Брюнель проектировал железнодорожный туннель почти трехкилометровой длины — сооружение «чудовищно необычное, опасное и ненужное». Уму непостижимо, заявляли критики, что люди вынесут пытку погружением в стигийские глубины. «Кто же захочет быть отрезанным от дневного света, сознавая, что чудовищный вес горных пластов в случае катастрофы расплющит его в лепешку… грохот встречного поезда вызовет невыносимую нервную перегрузку… ни один пассажир не согласится проехать тут дважды…»
До чего же все это было знакомо! Свой девиз Ларднеры и Бикерстаффы, казалось, сформулировали раз и навсегда: «Что бы вы ни задумали, у вас все равно ничего не выйдет».
И все же подчас они оказывались правы, хотя, быть может, только по прихоти слепого случая. Дональд Дак вещал так убедительно! Выставляя напоказ свою необыкновенную скромность, разумеется поддельную, он начинал с заявления, что не берет на себя смелость критиковать космический лифт с инженерной точки зрения. Он намерен ограничиться обсуждением связанных с лифтом психологических проблем. Эти проблемы можно выразить одним словом: головокружение. Нормальному человеку свойствен страх высоты — естественная, вполне обоснованная реакция, неведомая разве что воздушным акробатам и канатоходцам. Самое высокое сооружение на земле не достигает в вышину и пяти километров — а многие ли согласятся подняться вертикально по опорам Гибралтарского моста?

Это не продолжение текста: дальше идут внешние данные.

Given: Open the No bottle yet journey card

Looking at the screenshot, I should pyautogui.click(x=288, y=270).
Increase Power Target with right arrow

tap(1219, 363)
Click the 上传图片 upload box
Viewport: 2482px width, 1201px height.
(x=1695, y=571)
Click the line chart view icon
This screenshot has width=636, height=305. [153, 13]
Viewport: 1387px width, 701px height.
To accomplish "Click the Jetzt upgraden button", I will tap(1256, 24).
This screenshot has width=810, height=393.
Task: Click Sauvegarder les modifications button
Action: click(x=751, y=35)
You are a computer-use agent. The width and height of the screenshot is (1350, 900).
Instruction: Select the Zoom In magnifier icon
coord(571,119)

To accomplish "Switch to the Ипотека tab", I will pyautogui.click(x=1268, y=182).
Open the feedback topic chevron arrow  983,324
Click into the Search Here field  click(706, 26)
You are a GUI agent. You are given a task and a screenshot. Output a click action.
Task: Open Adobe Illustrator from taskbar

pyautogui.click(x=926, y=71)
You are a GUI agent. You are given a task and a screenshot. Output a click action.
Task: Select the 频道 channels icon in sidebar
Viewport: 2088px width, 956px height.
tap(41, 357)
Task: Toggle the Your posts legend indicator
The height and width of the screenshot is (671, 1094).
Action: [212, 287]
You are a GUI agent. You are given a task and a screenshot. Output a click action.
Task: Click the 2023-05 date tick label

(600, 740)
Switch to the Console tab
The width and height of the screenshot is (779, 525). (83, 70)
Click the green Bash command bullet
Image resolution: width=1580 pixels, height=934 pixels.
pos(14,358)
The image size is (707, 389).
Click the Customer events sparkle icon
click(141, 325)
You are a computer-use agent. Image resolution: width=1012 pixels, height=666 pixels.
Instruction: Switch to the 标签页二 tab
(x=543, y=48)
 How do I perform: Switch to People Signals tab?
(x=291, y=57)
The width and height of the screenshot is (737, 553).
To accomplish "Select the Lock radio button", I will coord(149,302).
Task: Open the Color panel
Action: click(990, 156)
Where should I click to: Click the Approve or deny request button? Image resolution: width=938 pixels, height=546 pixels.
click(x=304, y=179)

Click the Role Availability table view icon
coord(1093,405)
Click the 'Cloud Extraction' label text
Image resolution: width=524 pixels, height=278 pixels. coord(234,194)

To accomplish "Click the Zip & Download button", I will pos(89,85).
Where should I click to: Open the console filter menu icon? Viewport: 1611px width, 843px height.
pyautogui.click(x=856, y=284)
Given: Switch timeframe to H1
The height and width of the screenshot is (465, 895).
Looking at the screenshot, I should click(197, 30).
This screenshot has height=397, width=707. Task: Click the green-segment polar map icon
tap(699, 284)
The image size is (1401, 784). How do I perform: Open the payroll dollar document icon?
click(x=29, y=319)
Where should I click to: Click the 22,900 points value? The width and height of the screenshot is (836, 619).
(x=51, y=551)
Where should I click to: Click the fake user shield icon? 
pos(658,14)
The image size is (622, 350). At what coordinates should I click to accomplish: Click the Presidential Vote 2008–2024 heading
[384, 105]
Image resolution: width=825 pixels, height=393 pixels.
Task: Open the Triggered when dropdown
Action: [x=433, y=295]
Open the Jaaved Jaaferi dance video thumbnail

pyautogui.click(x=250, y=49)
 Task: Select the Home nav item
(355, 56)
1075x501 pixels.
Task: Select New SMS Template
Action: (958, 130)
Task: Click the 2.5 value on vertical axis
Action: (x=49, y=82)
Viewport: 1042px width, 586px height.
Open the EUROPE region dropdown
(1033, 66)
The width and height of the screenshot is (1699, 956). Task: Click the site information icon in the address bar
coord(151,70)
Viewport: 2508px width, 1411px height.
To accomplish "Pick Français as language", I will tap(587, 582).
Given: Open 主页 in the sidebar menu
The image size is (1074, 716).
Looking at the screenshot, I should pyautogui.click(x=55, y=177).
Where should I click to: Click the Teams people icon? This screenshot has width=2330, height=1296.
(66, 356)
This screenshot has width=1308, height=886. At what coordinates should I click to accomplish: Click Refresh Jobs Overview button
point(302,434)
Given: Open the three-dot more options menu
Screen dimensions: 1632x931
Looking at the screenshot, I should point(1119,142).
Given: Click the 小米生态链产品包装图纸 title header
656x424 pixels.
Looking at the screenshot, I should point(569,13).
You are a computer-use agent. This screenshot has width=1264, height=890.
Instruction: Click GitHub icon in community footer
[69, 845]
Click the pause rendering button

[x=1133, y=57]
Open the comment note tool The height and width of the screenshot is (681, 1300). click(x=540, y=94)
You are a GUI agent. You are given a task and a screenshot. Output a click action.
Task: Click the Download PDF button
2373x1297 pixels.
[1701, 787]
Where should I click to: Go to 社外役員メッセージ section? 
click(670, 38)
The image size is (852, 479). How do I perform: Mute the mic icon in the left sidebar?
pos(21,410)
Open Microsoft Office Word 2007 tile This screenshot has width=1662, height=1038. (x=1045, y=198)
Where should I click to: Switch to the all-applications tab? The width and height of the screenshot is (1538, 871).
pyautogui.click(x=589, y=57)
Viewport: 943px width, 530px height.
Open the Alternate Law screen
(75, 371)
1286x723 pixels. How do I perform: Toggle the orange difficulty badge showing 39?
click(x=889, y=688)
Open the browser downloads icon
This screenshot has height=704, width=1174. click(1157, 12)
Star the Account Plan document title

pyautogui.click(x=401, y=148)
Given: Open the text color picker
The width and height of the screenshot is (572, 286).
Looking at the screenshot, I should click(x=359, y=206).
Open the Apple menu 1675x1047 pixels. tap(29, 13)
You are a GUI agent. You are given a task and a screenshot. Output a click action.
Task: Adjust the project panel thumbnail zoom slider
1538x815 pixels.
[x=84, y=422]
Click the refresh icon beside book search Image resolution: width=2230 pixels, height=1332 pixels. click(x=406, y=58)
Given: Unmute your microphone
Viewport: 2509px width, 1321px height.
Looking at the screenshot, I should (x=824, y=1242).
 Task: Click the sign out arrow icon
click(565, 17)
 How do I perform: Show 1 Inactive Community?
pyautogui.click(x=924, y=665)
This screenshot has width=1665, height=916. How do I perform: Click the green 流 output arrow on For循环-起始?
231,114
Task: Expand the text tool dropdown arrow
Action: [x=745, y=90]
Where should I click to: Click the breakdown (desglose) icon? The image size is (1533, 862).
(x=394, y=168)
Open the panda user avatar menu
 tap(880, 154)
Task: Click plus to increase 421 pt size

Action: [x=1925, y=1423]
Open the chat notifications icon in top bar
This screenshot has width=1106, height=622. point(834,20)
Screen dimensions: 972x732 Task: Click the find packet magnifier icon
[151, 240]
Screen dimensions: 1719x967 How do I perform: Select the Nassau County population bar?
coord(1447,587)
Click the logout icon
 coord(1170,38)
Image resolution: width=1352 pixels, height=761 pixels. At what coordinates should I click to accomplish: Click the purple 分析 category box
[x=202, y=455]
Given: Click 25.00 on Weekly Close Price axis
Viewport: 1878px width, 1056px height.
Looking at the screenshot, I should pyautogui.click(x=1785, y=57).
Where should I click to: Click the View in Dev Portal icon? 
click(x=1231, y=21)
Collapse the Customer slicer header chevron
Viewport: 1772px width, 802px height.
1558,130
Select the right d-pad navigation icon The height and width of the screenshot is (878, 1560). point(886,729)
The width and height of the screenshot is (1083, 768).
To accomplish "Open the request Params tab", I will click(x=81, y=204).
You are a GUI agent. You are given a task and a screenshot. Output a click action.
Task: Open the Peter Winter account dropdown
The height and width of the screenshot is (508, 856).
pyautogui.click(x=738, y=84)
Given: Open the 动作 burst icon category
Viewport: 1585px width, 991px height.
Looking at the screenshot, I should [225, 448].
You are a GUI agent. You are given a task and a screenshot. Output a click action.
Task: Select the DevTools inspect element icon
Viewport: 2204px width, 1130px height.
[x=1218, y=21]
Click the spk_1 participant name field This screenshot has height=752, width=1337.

Но разве может что бы то ни было сравниться с чудовищной высотой орбитальной башни! Кому не доводилось, вопрошал Бикерстафф, стоя у подножия какого-нибудь исполинского здания и взглянув вверх, испытать кошмарное ощущение, что оно вот-вот опрокинется и упадет? Теперь представьте себе, что это самое здание тянется вверх и вверх — сквозь облака, сквозь ионосферу, мимо орбит космических станций, в черноту космоса, вверх и вверх, пока не преодолеет значительную часть расстояния до Луны! Несомненный инженерный триумф — и столь же несомненное психологическое фиаско. Не исключаю случаев сумасшествия среди тех, кто просто приблизится к этому сооружению. И совершенно уверен, что лишь единицы вынесут истязание вертикальным подъемом сквозь пустоту — двадцать пять тысяч километров до первой остановки на промежуточной станции!
Мне скажут, что самые обыкновенные люди поднимаются в космических кораблях до той же высоты и много выше, но это не довод. В корабле ситуация принципиально иная, так же как и в обычном самолете. Нормальный человек не испытывает головокружения даже в открытой гондоле воздушного шара, плывущего в нескольких километрах над землей. Но подведите того же человека к краю обрыва такой же высоты — и понаблюдайте за ним внимательно!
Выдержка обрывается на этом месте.